Entries supplied section start

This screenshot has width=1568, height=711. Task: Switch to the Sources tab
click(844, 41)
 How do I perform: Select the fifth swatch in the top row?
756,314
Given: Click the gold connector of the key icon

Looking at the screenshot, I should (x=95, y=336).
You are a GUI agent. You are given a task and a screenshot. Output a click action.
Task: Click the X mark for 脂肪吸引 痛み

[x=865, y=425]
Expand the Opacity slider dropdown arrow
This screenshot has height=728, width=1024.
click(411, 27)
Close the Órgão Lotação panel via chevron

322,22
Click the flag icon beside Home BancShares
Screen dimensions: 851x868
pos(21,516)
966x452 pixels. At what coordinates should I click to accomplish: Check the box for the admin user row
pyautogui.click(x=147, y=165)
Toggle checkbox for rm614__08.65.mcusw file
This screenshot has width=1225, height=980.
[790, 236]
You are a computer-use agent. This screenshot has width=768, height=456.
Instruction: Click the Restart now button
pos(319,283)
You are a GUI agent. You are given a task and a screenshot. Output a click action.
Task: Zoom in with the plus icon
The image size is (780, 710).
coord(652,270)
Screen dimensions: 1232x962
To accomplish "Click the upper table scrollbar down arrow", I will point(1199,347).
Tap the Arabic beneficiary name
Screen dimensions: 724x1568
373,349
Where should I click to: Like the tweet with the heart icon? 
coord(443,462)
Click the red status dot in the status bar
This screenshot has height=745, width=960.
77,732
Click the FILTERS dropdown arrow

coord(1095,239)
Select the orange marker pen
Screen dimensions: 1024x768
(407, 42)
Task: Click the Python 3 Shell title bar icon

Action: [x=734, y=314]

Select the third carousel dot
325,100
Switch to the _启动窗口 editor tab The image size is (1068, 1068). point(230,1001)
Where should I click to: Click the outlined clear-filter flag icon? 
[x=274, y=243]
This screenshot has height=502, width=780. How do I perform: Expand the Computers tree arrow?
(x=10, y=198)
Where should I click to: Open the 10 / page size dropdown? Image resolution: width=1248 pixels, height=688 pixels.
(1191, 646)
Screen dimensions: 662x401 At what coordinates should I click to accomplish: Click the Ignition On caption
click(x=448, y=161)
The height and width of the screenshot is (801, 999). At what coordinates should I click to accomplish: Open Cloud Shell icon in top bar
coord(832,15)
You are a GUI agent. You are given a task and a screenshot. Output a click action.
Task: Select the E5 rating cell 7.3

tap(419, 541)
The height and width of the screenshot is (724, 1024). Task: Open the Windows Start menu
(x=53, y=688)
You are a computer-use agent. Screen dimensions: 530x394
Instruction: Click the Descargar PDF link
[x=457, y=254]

Entries supplied section end

*Assignment*:
The lines to quote run from the one containing "Screen dimensions: 1232x962" through the final line of the material above; please give them exactly, both ends included, and nothing else.

*Task solution*:
Screen dimensions: 1232x962
To accomplish "Click the upper table scrollbar down arrow", I will point(1199,347).
Tap the Arabic beneficiary name
Screen dimensions: 724x1568
373,349
Where should I click to: Like the tweet with the heart icon? 
coord(443,462)
Click the red status dot in the status bar
This screenshot has height=745, width=960.
77,732
Click the FILTERS dropdown arrow

coord(1095,239)
Select the orange marker pen
Screen dimensions: 1024x768
(407, 42)
Task: Click the Python 3 Shell title bar icon

Action: [x=734, y=314]

Select the third carousel dot
325,100
Switch to the _启动窗口 editor tab The image size is (1068, 1068). point(230,1001)
Where should I click to: Click the outlined clear-filter flag icon? 
[x=274, y=243]
This screenshot has height=502, width=780. How do I perform: Expand the Computers tree arrow?
(x=10, y=198)
Where should I click to: Open the 10 / page size dropdown? Image resolution: width=1248 pixels, height=688 pixels.
(1191, 646)
Screen dimensions: 662x401 At what coordinates should I click to accomplish: Click the Ignition On caption
click(x=448, y=161)
The height and width of the screenshot is (801, 999). At what coordinates should I click to accomplish: Open Cloud Shell icon in top bar
coord(832,15)
You are a GUI agent. You are given a task and a screenshot. Output a click action.
Task: Select the E5 rating cell 7.3

tap(419, 541)
The height and width of the screenshot is (724, 1024). Task: Open the Windows Start menu
(x=53, y=688)
You are a computer-use agent. Screen dimensions: 530x394
Instruction: Click the Descargar PDF link
[x=457, y=254]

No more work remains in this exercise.